GoTo全国一時停止「唐突」「仕方ない」 長崎県内観光業、我慢の年末年始

 政府の観光支援事業「Go To トラベル」について全国一時停止を菅義偉首相が表明した14日、県内宿泊業者は「痛手だ」「休止が唐突すぎる」と困惑。一方、感染が広がる状況を踏まえ「やむを得ない」との声も聞かれた。客足が上向いていた県内観光業も「我慢」の年末年始を迎えそうだ。
 同日夕、一時停止の一報が入ると長崎市の長崎スカイホテルには、問い合わせの電話やメールが100件近く相次いだ。塚島宏明副社長(40)は「詳細が分からずお答えできていない」と困惑気味。年末年始は「GoTo」利用者で例年並みの予約が入っていただけに「感染拡大を止めよう、との首相の強いメッセージだと思うが、キャンセルが増えると痛手だ」。
 雲仙市の雲仙温泉街は、年末年始はどの旅館・ホテルも予約でほぼ満室。
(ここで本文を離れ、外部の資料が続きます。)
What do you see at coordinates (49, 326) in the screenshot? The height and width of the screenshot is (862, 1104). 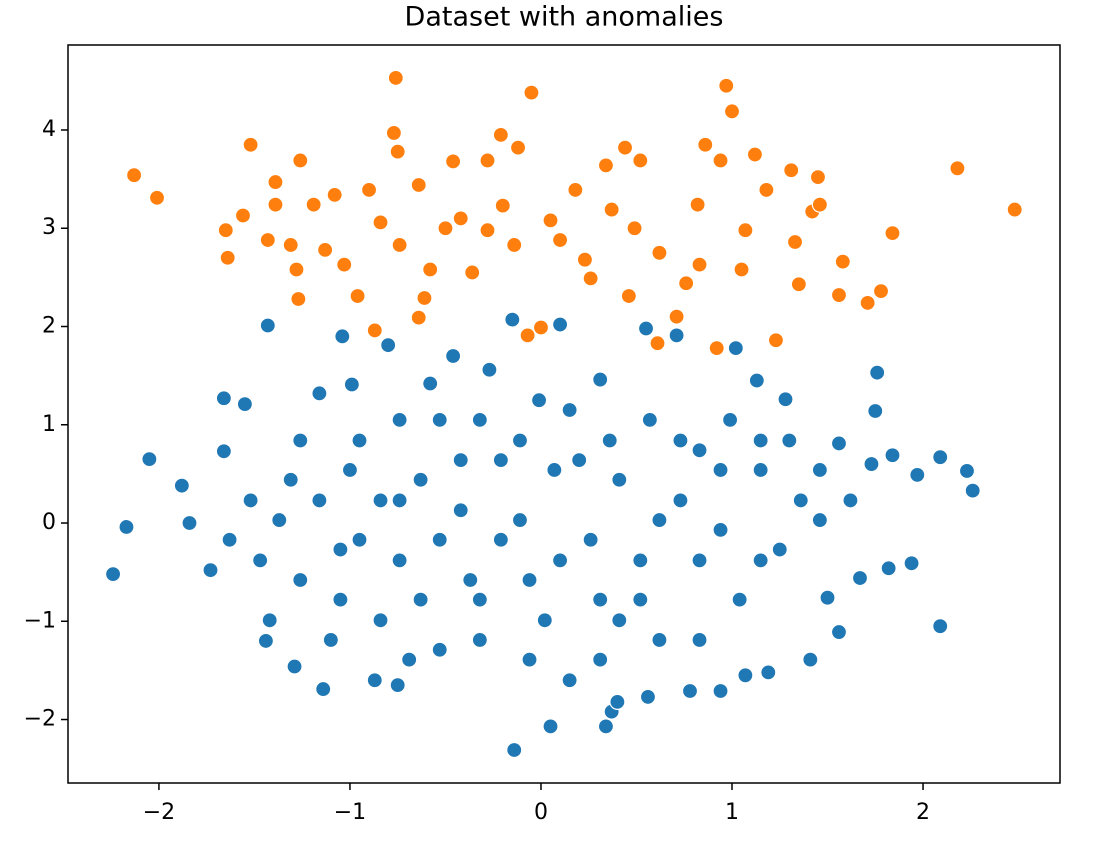 I see `y-tick-label: 2` at bounding box center [49, 326].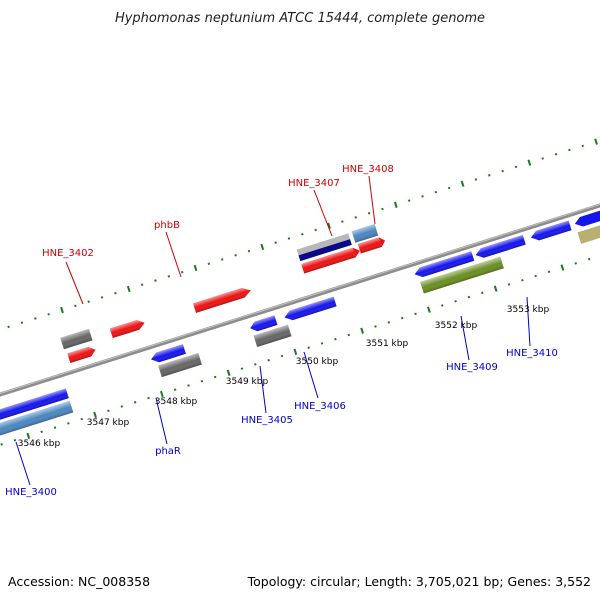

雲仙旅館ホテル組合の福田努組合長は「休止の発表が唐突すぎる。年間で一番の書き入れ時。10日間で通常の1カ月分の売り上げがある。今後の資金繰りにも影響しかねない」とキャンセル料の補填(ほてん)を国に求めた。
 県観光振興課によると、県内で「GoTo」宿泊者に起因する感染事例は確認されていない。佐古竜二課長は「県内観光業界にとって大きな痛手」としながらも「その後の需要回復につなげる上で今は我慢のしどころなのだろう」と話した。
 一方、対馬観光物産協会の西護事務局長(48)は「対馬を訪れる観光客数も順調に回復していただけに残念だが、やむを得ない」と苦渋の表情。カウントダウンイベントなどを予定する佐世保市のハウステンボスも「一時停止は仕方ない」と政府の決定を尊重。担当者は「お客さまに安全安心を提供できるよう、これまでと同じように対策を徹底する」と話した。